Writing activities needn’t be a huge hassle! Read for more ideas.
I write with my personal children. They never fail to tell me I am “teachering” them, a word that I’m pretty sure means I’ve crossed over from parent to teacher. I just invent little activities that sure, might be teacher-ish. Sometimes, my lives blend together. Can I do that purposefully?
Today, I’m thinking through blogging, thinking about writing. I have two sides, as many of you do: parent and teacher. What can I use from the classroom with my own children, and what can I use from my children in my classroom?
Many writing activities from home will work in the classroom. These ideas work at home (with a bit of relaxation) and at school (with a bit more structure). I’ve actually used these “lessons” in my classroom and in my front yard.
Head outside, and try these writing activities for a bit of spark.
Use nature to tell a story.
Practice personification.
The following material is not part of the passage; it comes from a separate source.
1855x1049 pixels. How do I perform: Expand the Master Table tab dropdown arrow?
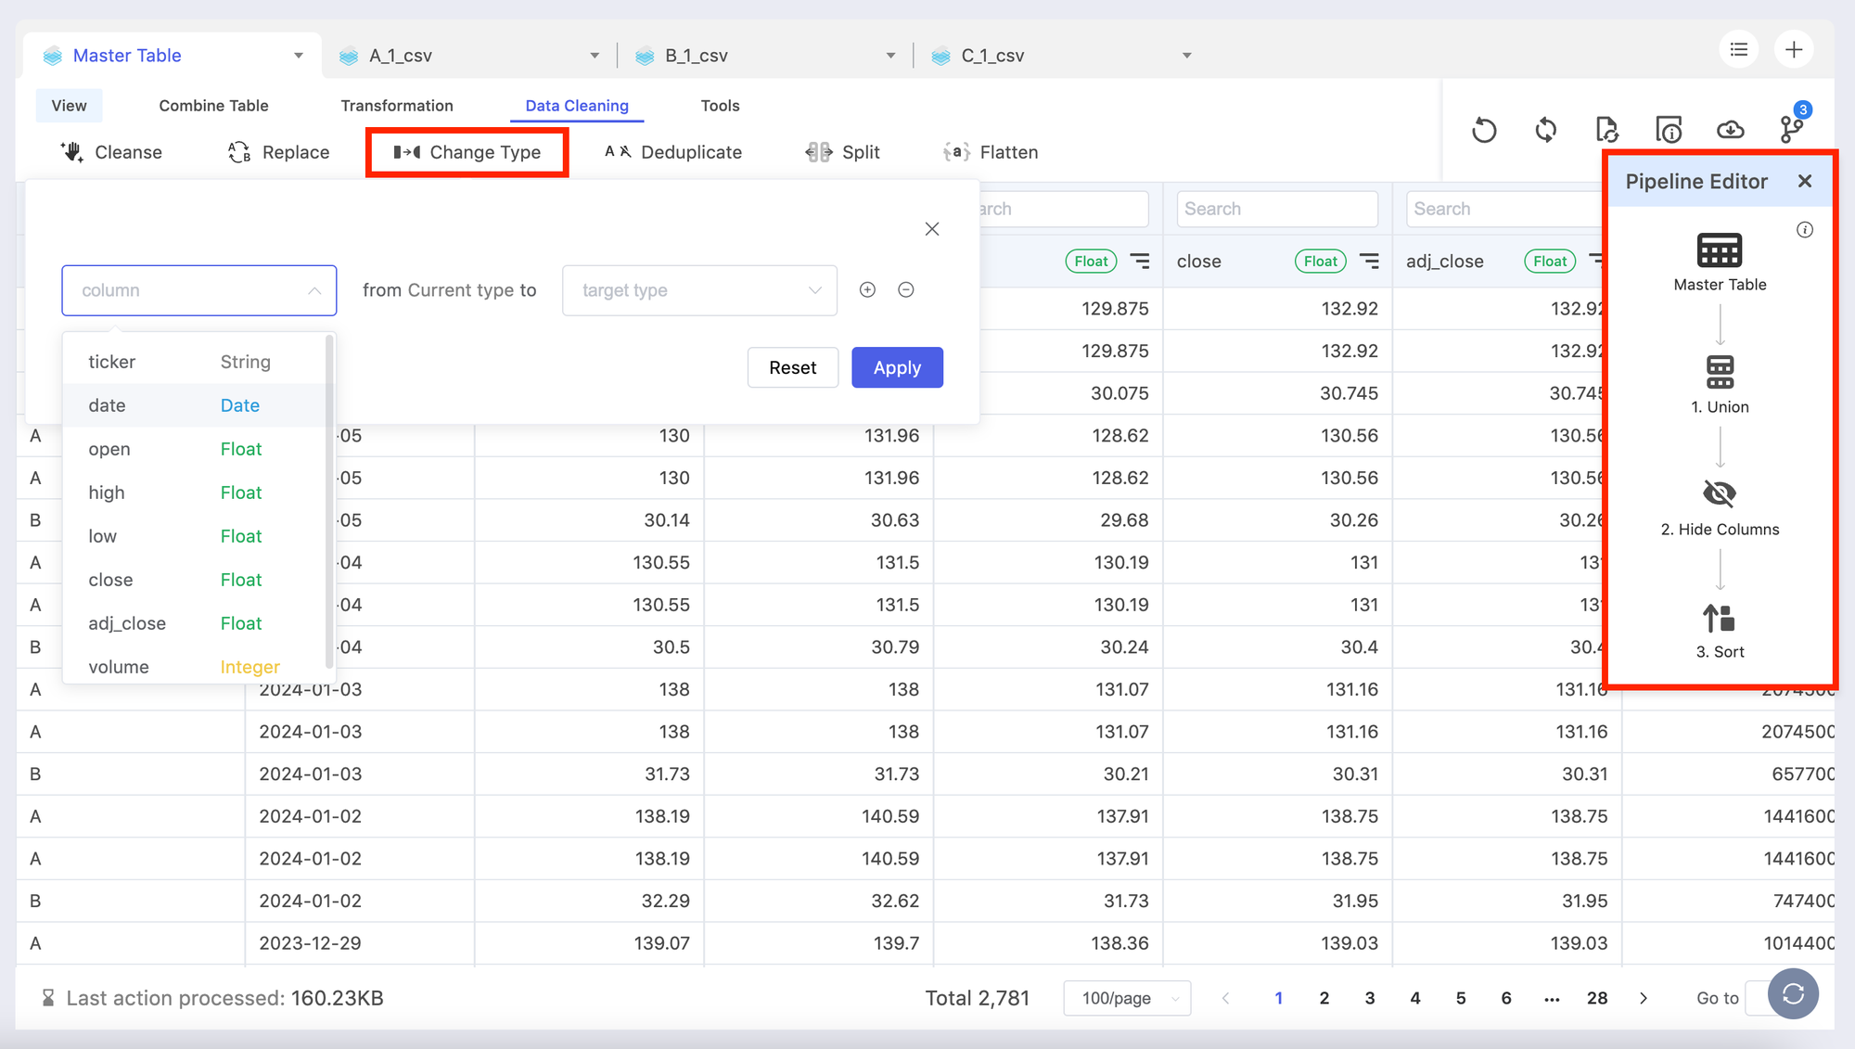[x=299, y=56]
Write a few sentences giving a tree feelings: how does the tree feel out in the sun all day? does the tree enjoy seeing different types of birds sitting on its branches? how does the tree feel when it snows?
Younger kids can trace leaves or assemble pieces of nature together. They are still telling a story, in an age appropriate way.
Assign different poetical devices to groups and see what students develop.
Play with sidewalk chalk!
The ideas are endless! With kiddos learning letters, they can trace or practice identification. Older kids can practice spelling.
With my students, we have outlined ideas and reviewed grammar concepts. Brainstorm with chalk and take pictures of the results.
For some reason, sidewalk chalk makes regular work feel like un-work.
Inspire with big pieces of paper.
I have purchased huge rolls of paper from party stores, and I have also bought larger pads of construction paper. For some reason, the huge pieces of paper inspire lots of writing.
They definitely encourage participation. Each child can write one sentence, and I can add new ideas or ways to transition to a new thought.
Summarize your day at home. Turn the events into a story, complete with dialogue. Put a fun twist on it— turn family members into animals. We normally become a family of bears.
At school, use big pieces of paper for brainstorming or review. Hang the paper in your classroom.
This is a bit like writing a story in a circle, only with the telephone element tossed in. You can make this a writing or public speaking lesson.
Ask person #1 (you may need to rotate) to say a silly sentence to person #2. After the message gets to the end of the line, kids should write down the final interpretation of the sentence. Dependent on their ages, ask them to write a few more sentences that elaborate on that first one. Younger kids may find that writing nonsense is fun!
Another option is for you to write the sentence and add their verbal responses. Create the story with their ideas, while modeling writing.
I see relaxed writing activities as such a valuable opportunity for kids to think in unusual, personalized ways. These writing activities will work at home or in the classroom.